Exercise requirements: Pull out of the data below the stretch of lines bounded by the one containing "How do I perform: Open Language" and the one containing "Screen dimensions: 1344x645", both bounds included, unchanged.

Materials provided:
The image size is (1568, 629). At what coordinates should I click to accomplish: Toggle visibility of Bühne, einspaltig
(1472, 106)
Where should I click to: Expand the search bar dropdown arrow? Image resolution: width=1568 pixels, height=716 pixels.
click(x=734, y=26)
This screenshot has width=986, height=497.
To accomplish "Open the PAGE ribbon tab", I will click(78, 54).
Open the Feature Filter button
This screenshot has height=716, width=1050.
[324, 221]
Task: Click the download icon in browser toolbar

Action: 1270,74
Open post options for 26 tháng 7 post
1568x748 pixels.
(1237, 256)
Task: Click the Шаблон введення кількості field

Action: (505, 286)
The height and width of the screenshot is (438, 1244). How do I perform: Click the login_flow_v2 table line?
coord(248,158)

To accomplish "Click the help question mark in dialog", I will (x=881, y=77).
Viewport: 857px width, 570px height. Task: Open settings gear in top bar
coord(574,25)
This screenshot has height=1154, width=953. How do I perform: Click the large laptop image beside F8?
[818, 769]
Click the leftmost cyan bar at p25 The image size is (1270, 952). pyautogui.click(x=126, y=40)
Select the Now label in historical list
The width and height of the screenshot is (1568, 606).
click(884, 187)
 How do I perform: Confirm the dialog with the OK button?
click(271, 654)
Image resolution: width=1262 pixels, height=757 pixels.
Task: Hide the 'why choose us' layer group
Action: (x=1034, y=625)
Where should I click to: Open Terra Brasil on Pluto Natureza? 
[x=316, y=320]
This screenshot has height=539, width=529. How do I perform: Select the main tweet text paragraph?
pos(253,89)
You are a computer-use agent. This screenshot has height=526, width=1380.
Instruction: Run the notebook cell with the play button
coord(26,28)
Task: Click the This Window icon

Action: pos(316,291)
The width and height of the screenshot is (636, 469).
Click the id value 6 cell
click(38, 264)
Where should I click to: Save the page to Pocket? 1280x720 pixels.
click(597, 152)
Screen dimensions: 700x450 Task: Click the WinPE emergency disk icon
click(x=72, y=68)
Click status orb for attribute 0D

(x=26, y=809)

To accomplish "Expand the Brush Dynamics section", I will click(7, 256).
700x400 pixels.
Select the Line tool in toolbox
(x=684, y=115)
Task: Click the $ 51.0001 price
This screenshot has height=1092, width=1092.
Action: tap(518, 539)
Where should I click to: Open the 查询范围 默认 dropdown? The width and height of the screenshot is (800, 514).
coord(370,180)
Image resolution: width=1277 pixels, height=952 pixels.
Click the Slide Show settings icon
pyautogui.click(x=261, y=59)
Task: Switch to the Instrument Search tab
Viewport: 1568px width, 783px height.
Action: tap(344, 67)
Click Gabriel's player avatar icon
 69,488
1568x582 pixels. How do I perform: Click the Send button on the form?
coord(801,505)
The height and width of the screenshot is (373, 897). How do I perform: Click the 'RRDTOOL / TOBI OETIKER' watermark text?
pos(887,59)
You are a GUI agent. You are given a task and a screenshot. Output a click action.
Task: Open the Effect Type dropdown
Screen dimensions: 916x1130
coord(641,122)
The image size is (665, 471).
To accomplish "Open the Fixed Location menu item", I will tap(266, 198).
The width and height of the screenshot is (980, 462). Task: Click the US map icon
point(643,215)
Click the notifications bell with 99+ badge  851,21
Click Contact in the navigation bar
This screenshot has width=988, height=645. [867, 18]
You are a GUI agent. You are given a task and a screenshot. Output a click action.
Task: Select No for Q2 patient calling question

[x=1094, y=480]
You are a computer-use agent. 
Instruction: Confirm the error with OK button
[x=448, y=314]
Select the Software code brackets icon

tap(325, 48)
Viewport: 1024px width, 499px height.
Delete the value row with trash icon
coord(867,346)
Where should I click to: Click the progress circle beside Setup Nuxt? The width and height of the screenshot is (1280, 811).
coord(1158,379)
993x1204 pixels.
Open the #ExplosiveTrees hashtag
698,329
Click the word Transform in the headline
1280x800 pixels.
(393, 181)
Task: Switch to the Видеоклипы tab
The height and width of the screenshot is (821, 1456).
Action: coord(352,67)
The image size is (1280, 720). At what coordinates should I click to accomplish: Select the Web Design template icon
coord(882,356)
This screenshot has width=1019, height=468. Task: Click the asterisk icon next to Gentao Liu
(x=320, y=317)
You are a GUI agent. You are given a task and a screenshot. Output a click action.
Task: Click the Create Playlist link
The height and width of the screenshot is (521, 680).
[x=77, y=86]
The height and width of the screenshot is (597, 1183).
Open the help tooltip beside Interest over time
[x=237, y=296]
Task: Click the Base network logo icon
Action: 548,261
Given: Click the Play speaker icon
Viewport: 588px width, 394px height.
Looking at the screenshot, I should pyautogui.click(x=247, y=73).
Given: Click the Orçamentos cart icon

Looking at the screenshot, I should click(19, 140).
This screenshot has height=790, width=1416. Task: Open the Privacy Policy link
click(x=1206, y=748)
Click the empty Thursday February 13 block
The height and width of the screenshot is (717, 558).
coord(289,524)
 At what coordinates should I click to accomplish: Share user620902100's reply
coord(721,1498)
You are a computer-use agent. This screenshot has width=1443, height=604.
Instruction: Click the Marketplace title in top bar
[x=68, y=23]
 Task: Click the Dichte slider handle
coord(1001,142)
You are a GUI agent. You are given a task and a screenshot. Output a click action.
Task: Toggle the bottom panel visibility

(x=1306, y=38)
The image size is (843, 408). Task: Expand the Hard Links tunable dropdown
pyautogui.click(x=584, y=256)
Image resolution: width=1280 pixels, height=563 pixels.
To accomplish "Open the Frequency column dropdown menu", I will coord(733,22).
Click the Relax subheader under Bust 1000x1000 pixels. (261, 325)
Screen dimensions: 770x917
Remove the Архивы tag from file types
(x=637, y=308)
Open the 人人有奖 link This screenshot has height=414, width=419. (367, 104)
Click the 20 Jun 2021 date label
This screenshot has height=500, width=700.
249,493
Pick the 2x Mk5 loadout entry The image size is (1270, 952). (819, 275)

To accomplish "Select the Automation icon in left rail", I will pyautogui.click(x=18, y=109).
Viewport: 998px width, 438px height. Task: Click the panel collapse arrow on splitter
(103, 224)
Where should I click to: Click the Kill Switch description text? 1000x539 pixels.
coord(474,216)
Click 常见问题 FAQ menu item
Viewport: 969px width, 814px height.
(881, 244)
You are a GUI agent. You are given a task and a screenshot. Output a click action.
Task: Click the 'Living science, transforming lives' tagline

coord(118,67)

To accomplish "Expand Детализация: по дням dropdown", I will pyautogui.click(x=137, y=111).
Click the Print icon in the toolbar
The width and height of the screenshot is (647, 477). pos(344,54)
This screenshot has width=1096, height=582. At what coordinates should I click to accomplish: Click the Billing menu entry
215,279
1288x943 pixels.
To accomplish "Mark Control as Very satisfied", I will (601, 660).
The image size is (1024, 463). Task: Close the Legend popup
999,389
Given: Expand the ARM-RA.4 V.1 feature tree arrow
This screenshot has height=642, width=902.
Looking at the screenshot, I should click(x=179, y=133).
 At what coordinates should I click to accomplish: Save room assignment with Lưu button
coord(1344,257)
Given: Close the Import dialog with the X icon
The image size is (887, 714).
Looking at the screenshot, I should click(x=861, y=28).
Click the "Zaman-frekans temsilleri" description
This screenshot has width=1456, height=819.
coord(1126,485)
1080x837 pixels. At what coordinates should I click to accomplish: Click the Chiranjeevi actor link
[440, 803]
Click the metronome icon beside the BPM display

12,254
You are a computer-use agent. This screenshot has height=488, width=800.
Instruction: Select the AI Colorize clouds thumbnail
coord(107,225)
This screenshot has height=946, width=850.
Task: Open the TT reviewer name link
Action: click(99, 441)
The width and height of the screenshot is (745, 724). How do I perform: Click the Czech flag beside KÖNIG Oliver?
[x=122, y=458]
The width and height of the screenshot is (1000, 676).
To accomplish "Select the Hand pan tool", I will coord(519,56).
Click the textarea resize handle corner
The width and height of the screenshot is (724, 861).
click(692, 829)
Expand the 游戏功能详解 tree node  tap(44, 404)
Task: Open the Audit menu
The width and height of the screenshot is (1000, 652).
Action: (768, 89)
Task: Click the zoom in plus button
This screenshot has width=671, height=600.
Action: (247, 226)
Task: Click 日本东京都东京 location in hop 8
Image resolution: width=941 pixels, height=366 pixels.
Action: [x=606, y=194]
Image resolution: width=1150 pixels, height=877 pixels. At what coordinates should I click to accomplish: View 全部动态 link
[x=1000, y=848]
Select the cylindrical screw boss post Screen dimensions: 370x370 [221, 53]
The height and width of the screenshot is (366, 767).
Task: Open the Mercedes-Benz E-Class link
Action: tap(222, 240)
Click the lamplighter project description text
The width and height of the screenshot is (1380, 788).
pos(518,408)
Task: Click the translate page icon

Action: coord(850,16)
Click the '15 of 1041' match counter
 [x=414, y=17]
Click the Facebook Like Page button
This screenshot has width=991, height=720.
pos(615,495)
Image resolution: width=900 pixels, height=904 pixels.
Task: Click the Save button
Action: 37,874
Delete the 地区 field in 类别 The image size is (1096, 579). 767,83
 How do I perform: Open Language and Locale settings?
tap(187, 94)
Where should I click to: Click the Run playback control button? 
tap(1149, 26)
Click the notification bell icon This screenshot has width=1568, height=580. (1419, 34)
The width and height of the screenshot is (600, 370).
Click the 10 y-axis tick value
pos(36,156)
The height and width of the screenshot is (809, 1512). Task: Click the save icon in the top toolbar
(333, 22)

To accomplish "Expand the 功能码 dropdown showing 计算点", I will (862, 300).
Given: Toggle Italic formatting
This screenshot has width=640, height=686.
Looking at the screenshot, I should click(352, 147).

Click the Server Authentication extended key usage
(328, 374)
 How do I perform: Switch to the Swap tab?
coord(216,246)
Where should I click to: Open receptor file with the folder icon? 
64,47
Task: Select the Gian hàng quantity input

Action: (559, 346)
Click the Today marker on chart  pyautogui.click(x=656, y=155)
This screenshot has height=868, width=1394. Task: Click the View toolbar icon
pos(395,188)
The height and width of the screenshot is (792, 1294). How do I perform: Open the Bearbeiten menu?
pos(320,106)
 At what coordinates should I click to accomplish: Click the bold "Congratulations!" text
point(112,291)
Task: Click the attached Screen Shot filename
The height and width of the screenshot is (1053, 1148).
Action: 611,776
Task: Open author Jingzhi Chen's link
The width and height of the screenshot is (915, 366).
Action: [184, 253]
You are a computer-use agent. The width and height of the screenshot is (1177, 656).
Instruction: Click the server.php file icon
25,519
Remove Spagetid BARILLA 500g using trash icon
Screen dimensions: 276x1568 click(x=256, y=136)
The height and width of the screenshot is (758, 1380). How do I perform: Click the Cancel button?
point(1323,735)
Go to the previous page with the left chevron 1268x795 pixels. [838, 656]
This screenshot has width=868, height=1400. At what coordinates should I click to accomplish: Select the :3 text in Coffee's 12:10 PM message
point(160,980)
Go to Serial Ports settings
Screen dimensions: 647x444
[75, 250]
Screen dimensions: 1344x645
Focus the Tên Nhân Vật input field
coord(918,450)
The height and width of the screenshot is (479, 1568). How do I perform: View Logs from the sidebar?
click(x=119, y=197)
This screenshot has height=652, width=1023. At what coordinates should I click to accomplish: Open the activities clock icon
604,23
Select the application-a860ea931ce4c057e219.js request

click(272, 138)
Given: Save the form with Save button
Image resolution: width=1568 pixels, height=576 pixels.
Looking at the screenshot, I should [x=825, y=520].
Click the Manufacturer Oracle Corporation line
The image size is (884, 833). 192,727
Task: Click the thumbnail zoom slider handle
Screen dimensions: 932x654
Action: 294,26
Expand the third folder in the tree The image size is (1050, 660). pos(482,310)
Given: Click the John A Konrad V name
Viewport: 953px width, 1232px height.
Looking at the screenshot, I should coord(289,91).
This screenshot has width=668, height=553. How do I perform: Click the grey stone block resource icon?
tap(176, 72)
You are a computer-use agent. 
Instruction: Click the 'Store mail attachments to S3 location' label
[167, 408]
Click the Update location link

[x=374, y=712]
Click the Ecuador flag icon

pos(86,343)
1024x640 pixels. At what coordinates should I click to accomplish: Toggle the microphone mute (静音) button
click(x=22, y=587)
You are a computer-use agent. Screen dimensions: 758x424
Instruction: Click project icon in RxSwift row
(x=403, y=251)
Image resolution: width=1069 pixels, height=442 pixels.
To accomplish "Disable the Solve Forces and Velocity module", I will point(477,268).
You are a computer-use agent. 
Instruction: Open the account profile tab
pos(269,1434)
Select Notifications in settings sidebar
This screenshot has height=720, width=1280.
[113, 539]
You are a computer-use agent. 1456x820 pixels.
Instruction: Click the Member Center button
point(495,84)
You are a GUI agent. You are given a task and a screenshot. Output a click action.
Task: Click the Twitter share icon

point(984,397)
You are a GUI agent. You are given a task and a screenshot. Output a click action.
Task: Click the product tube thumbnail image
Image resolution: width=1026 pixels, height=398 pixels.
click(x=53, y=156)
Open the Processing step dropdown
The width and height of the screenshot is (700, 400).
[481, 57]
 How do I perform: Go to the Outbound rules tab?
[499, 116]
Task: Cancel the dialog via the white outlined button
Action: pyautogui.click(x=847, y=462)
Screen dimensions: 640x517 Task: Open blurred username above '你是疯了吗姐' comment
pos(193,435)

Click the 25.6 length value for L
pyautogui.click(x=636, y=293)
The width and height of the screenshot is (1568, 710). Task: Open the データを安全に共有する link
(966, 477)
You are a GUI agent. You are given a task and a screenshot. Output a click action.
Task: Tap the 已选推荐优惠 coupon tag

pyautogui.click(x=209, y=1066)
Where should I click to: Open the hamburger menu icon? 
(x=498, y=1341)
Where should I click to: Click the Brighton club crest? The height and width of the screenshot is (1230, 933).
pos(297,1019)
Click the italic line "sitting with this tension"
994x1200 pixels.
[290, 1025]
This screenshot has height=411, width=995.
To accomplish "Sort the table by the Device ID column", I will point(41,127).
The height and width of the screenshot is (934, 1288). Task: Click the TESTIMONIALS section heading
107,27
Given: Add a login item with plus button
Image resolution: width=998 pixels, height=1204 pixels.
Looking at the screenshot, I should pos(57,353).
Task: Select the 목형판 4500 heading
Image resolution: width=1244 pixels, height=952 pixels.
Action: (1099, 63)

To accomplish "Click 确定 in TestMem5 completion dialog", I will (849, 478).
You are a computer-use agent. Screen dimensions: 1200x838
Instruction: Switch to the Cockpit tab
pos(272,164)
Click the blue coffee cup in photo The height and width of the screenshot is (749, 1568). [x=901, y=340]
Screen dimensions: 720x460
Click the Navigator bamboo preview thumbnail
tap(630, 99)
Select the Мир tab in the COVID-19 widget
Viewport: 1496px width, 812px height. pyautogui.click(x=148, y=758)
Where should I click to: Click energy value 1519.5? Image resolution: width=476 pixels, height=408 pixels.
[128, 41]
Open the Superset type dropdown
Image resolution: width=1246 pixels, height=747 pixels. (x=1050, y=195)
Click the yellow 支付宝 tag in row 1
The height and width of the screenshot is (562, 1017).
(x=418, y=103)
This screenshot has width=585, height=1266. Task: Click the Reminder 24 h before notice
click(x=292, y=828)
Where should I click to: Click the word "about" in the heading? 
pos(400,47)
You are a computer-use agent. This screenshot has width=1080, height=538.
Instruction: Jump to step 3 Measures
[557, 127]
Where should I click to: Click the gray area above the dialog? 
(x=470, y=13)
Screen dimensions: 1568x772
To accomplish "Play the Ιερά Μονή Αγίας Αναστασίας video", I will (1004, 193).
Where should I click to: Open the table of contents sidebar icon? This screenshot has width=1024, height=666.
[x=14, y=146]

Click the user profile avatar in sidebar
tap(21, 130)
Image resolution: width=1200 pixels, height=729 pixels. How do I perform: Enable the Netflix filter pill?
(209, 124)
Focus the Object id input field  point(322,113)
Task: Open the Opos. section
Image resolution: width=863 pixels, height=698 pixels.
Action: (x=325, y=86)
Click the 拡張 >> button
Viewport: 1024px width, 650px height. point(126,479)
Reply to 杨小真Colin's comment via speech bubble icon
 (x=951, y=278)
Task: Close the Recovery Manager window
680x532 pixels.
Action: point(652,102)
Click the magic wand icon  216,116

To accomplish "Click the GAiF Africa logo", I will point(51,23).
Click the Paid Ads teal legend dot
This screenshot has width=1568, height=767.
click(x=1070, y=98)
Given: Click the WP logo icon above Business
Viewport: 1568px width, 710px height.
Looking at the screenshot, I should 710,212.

Exercise output:
 How do I perform: Open Language and Locale settings?
tap(187, 94)
Where should I click to: Click the Run playback control button? 
tap(1149, 26)
Click the notification bell icon This screenshot has width=1568, height=580. (1419, 34)
The width and height of the screenshot is (600, 370).
Click the 10 y-axis tick value
pos(36,156)
The height and width of the screenshot is (809, 1512). Task: Click the save icon in the top toolbar
(333, 22)

To accomplish "Expand the 功能码 dropdown showing 计算点", I will (862, 300).
Given: Toggle Italic formatting
This screenshot has width=640, height=686.
Looking at the screenshot, I should click(352, 147).

Click the Server Authentication extended key usage
(328, 374)
 How do I perform: Switch to the Swap tab?
coord(216,246)
Where should I click to: Open receptor file with the folder icon? 
64,47
Task: Select the Gian hàng quantity input

Action: (559, 346)
Click the Today marker on chart  pyautogui.click(x=656, y=155)
This screenshot has height=868, width=1394. Task: Click the View toolbar icon
pos(395,188)
The height and width of the screenshot is (792, 1294). How do I perform: Open the Bearbeiten menu?
pos(320,106)
 At what coordinates should I click to accomplish: Click the bold "Congratulations!" text
point(112,291)
Task: Click the attached Screen Shot filename
The height and width of the screenshot is (1053, 1148).
Action: 611,776
Task: Open author Jingzhi Chen's link
The width and height of the screenshot is (915, 366).
Action: [184, 253]
You are a computer-use agent. The width and height of the screenshot is (1177, 656).
Instruction: Click the server.php file icon
25,519
Remove Spagetid BARILLA 500g using trash icon
Screen dimensions: 276x1568 click(x=256, y=136)
The height and width of the screenshot is (758, 1380). How do I perform: Click the Cancel button?
point(1323,735)
Go to the previous page with the left chevron 1268x795 pixels. [838, 656]
This screenshot has width=868, height=1400. At what coordinates should I click to accomplish: Select the :3 text in Coffee's 12:10 PM message
point(160,980)
Go to Serial Ports settings
Screen dimensions: 647x444
[75, 250]
Screen dimensions: 1344x645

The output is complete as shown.